TensorRT icon indicating copy to clipboard operation
TensorRT copied to clipboard

TensorRT 8.5.2.2 GPU AGX Xavier Jetson 5.1 - Error Code 10: Internal Error (Could not find any implementation for node /model.0/conv/Conv.)

Open HichTala opened this issue 2 years ago • 6 comments

Description

Hi everyone,

I am currently working on converting a YOLOv5 ONNX model to TensorRT on my AGX Xavier running Jetson 5.1. Unfortunately, I’ve encountered an issue that I’m struggling to resolve,

Here’s the error message I’m encountering:

[12/12/2023-09:55:41] [TRT] [E] 10: [optimizer.cpp::computeCosts::3728] Error Code 10: Internal Error (Could not find any implementation for node /model.0/conv/Conv.)

Environment

I am using TensorRT version 8.5.2.2 with CUDA 11.4. If necessary, I can share the ONNX model.

Any insights or guidance on how to resolve this issue would be greatly appreciated. Thank you in advance for your time and assistance.

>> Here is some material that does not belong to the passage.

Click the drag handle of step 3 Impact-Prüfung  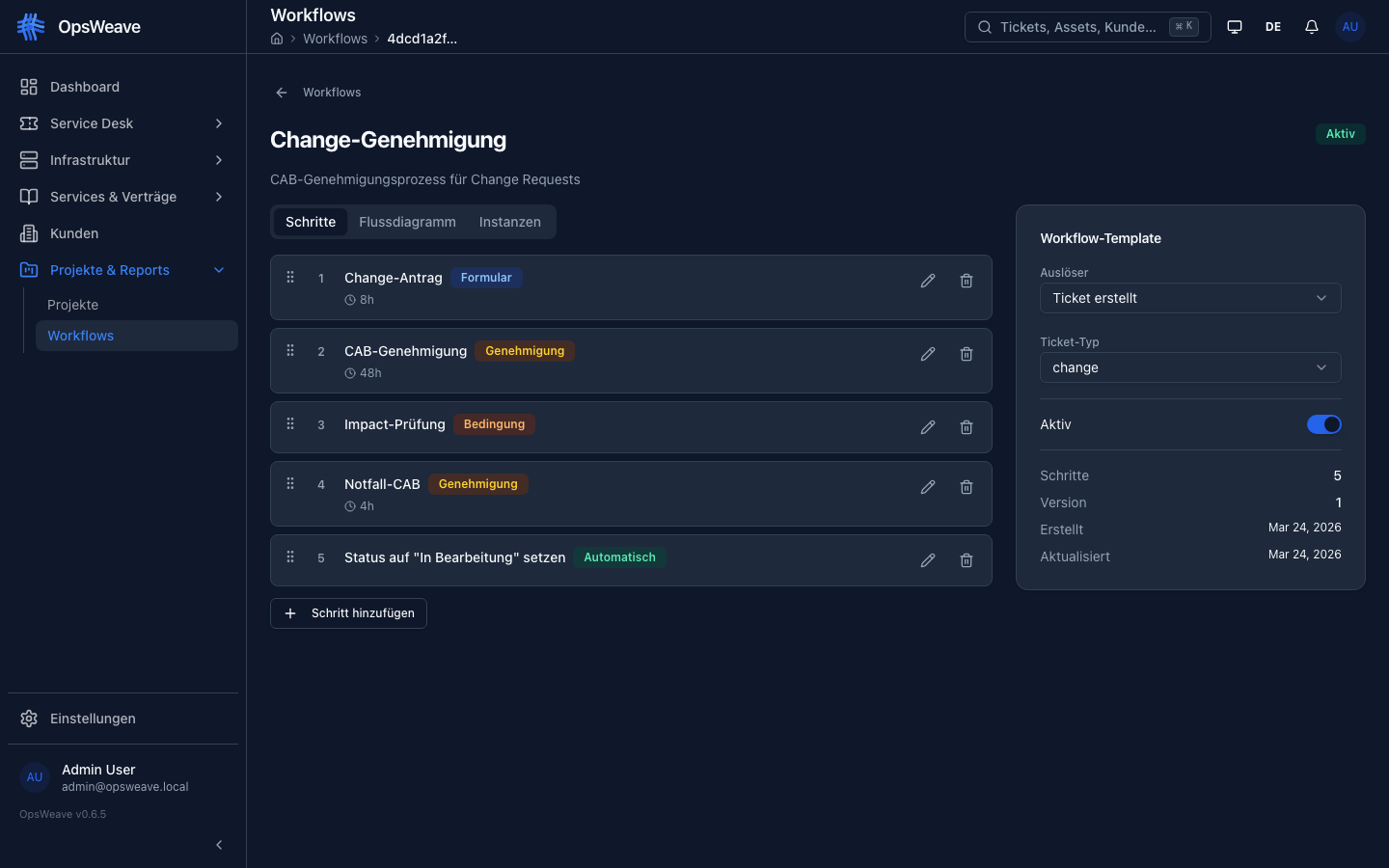289,424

HichTala avatar Dec 12 '23 12:12 HichTala

Hi, If you are the same guy as in this post, follow what the method I suggested over there. If you are not, even then follow the method suggested on the forum.

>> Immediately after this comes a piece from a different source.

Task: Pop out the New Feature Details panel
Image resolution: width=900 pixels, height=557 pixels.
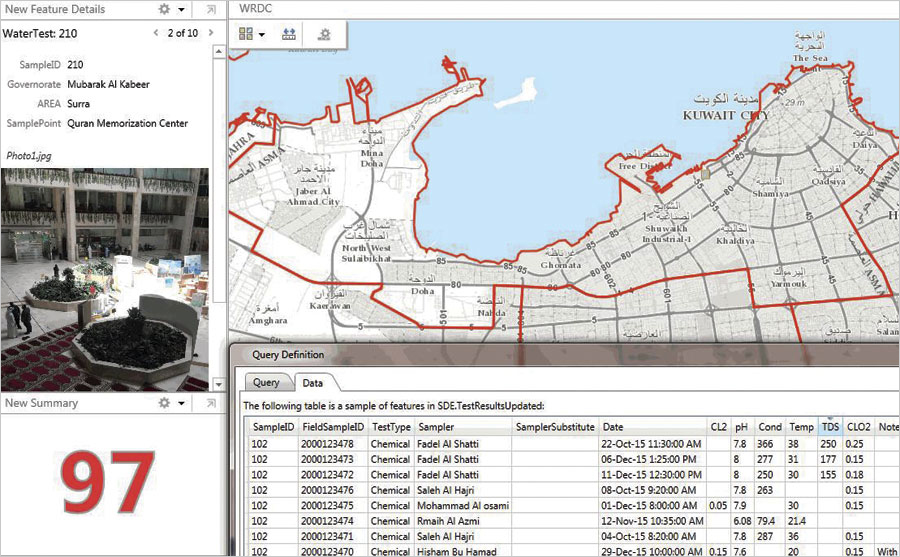Action: [211, 9]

https://forums.developer.nvidia.com/t/tensorrt-trying-to-convert-an-onnx-model-to-tensorrt/275818

RajUpadhyay avatar Dec 13 '23 00:12 RajUpadhyay

  1. Does other model work?
  2. Can you try increase workspace size?
  3. If still cannot fix it, please share the onnx here.

Thanks!

zerollzeng avatar Dec 17 '23 05:12 zerollzeng

Hi, sorry for the late reply,

@RajUpadhyay I am effectively the same guy as in the other post. The method you shared is the same I used in the first place except the fact that I am using an older script because my yolov5 has been trained on an older version (here is the old version of yolo that I am using). It is one of my collegue that trained the model before I came and he is not there anymore and I don't have the data for the moment, the only thing I have is the trained model attached to this message also. Update: I tried with a newer version of yolov5 with one of their pre-trained models and I still get the error, maybe it's related to the GPU card which is an AGX Xavier and not a "traditional one"?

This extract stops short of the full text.